Jalan 8 Km Jadi Akses Utama

Akses menuju lokasi pengembangan sport center nasional tahap I, II, dan III saat ini masih terbatas. Jalur menuju kawasan antara lain melalui Jalan Raya Pabuaran, Jalan Raya Rancabungur, Jalan Parung Hijau, dan Jalan H. Miing.

Sejumlah jalan lingkungan memiliki lebar terbatas. Kondisi itu menyulitkan kendaraan roda empat, bus, hingga truk menuju lokasi pembangunan.

Karena itu, pemerintah merencanakan pembangunan boulevard sepanjang sekitar 8 kilometer. Jalan tersebut akan terhubung dengan jaringan Tol Lingkar Bogor.

BACA :  Rudy Susmanto Ajak TP PKK Percepat Pembangunan

Menurut Ajat, pembangunan sport center nasional sekaligus mempercepat rencana konektivitas Kabupaten Bogor yang telah disiapkan dalam jangka panjang.

Salah satunya pembangunan Jalan Rancabungur-Leuwiliang. Jalur tersebut nantinya terhubung dengan Kemang dan jaringan jalan lain di Bogor Barat.

“Ini sebenarnya perencanaan jangka panjang kita. Karena kawasan ini menjadi proyek strategis nasional, trase jalan pusat hampir sama. Jadi kita manfaatkan itu,” ujarnya.

Rancabungur-Leuwiliang Buka Akses Kemang

Ajat mengatakan Jalan Rancabungur-Leuwiliang akan membuka akses dari Leuwiliang menuju Kemang. Jalur itu juga berada tidak jauh dari koridor Bojonggede-Kemang atau Bomang.

Pemkab Bogor juga menjaga trase sejumlah rencana jalan agar tidak terganggu pembangunan lain. Salah satunya trase perpanjangan Tol Lingkar Bogor menuju Dramaga.

Untuk pembebasan lahan tol, Pemkab Bogor masih menunggu informasi dari pemerintah pusat.

“Pembebasan itu dari pusat semuanya.
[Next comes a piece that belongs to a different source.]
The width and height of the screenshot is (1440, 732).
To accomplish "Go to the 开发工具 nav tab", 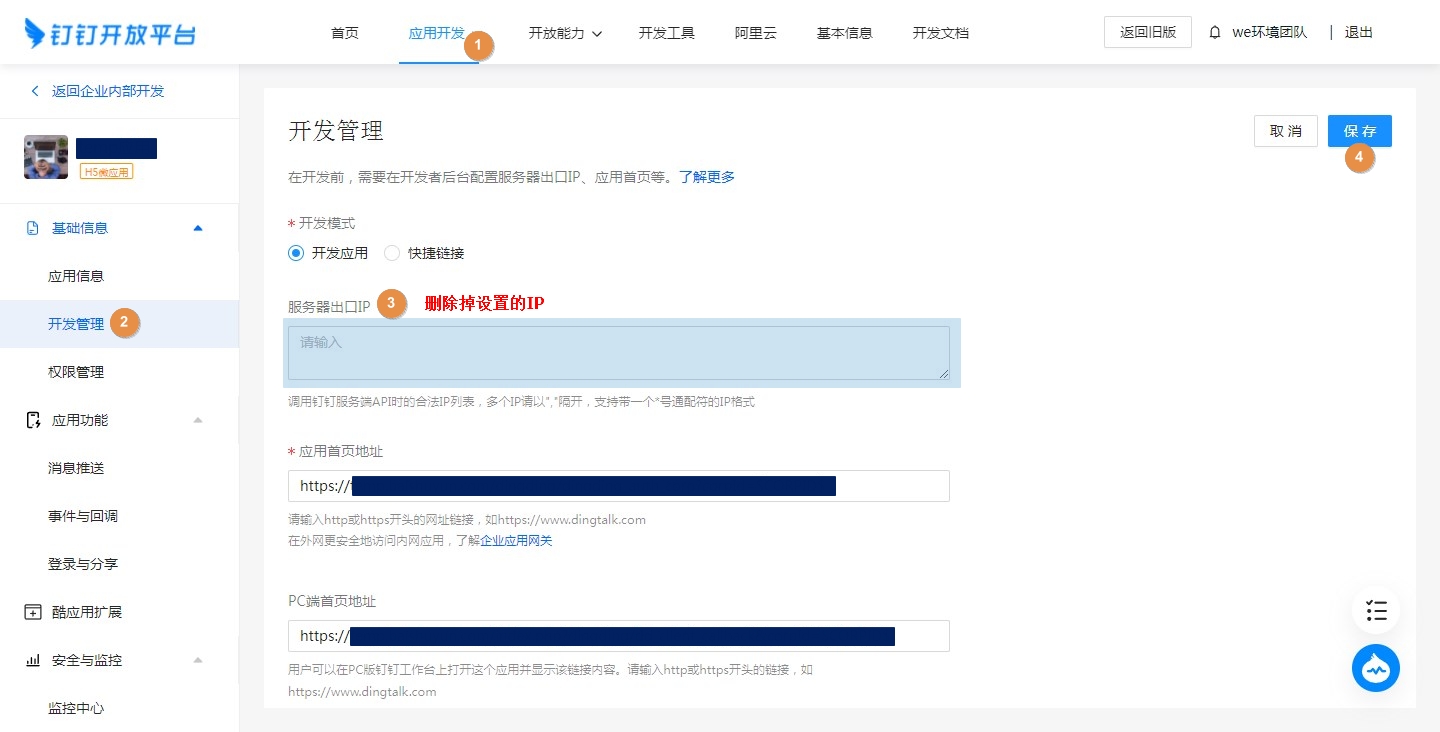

Belum ada informasi kapan pembebasannya,” kata Ajat.

Selain akses dari Bogor, mobilisasi pembangunan sport center nasional juga direncanakan melalui jalur BSD-Serpong dan kawasan Agrinas.

Pemkab Bogor bahkan mengusulkan pembukaan jalan boulevard dilakukan lebih awal melalui program TNI Manunggal Membangun Desa atau TMMD.
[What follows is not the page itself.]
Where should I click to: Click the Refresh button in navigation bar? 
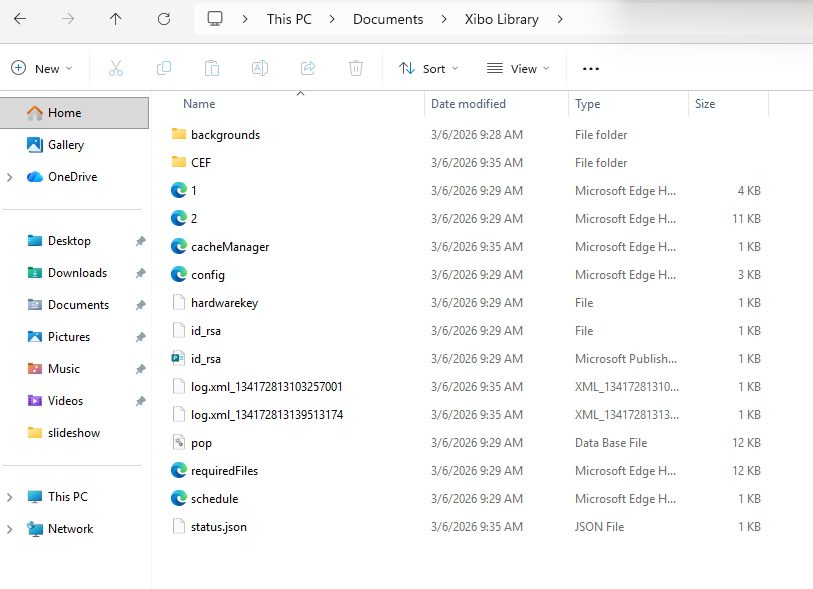164,19
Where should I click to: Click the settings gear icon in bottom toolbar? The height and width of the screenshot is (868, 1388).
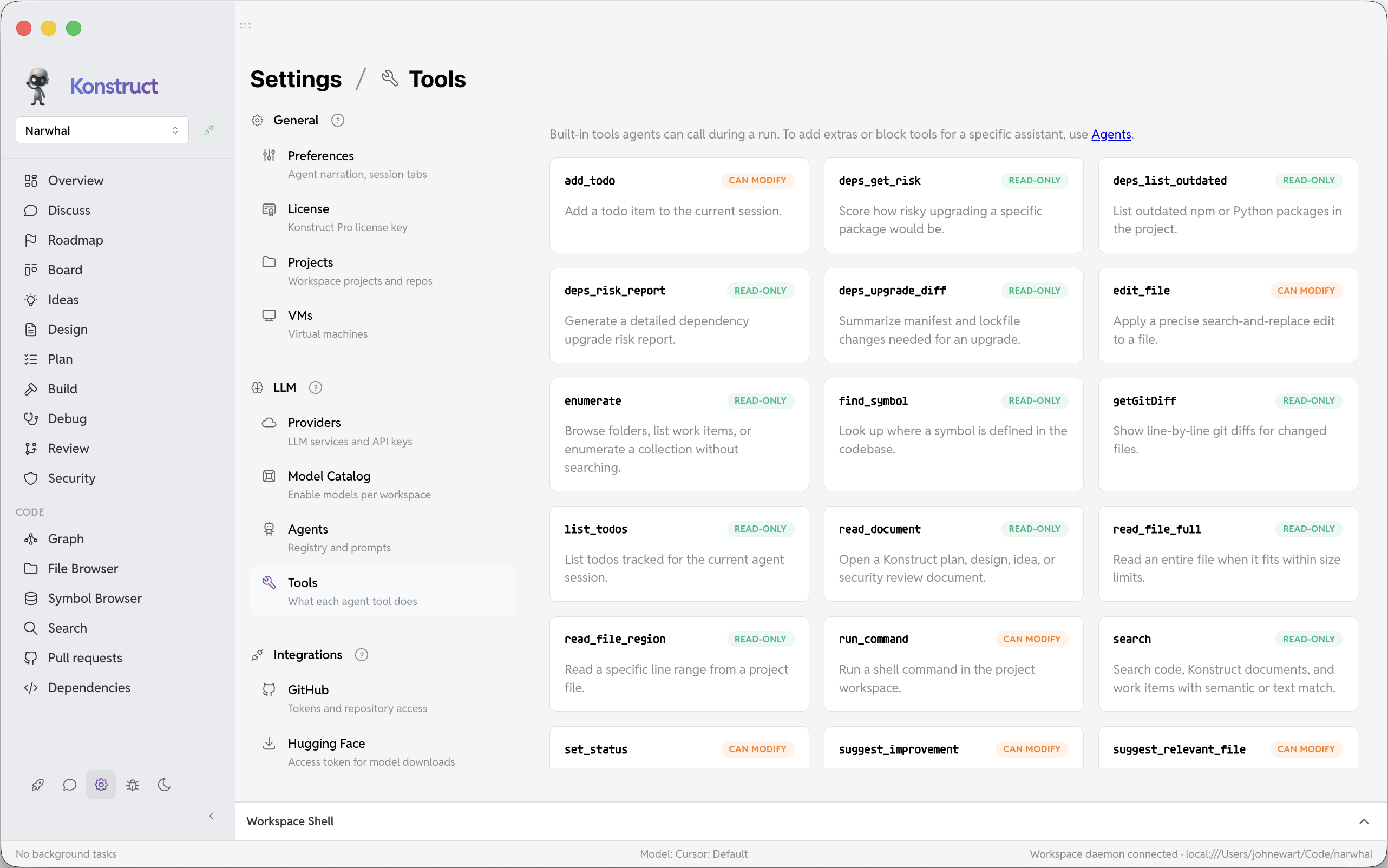(101, 785)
BACA :  TNI AD dan Pemkab Bogor Perkuat Strategi Pertahanan Wilayah

“Pak Bupati kemarin menyarankan itu. Hanya kalau di kementerian pasti mereka lapor dulu ke pimpinan. Itu belum ada jawaban ke kita,” ujarnya.

Sport Center Nasional Telan Rp5 Triliun

Kawasan sport center nasional direncanakan menempati lahan sekitar 500 hektare. Jika digabung dengan fasilitas Kementerian Pertahanan, total kawasan pengembangan mencapai sekitar 750 hektare.

Kawasan tersebut berada di Rancabungur dan sebagian wilayah Rumpin, Kabupaten Bogor.

Kementerian Pemuda dan Olahraga sebelumnya menyebut pembangunan Akademi Olahraga Nasional dan Pusat Pelatihan Tim Nasional membutuhkan anggaran sekitar Rp5 triliun.

Pembangunan fisik ditargetkan berlangsung pada 2027-2028. Seluruh fasilitas ditargetkan rampung pada awal 2029.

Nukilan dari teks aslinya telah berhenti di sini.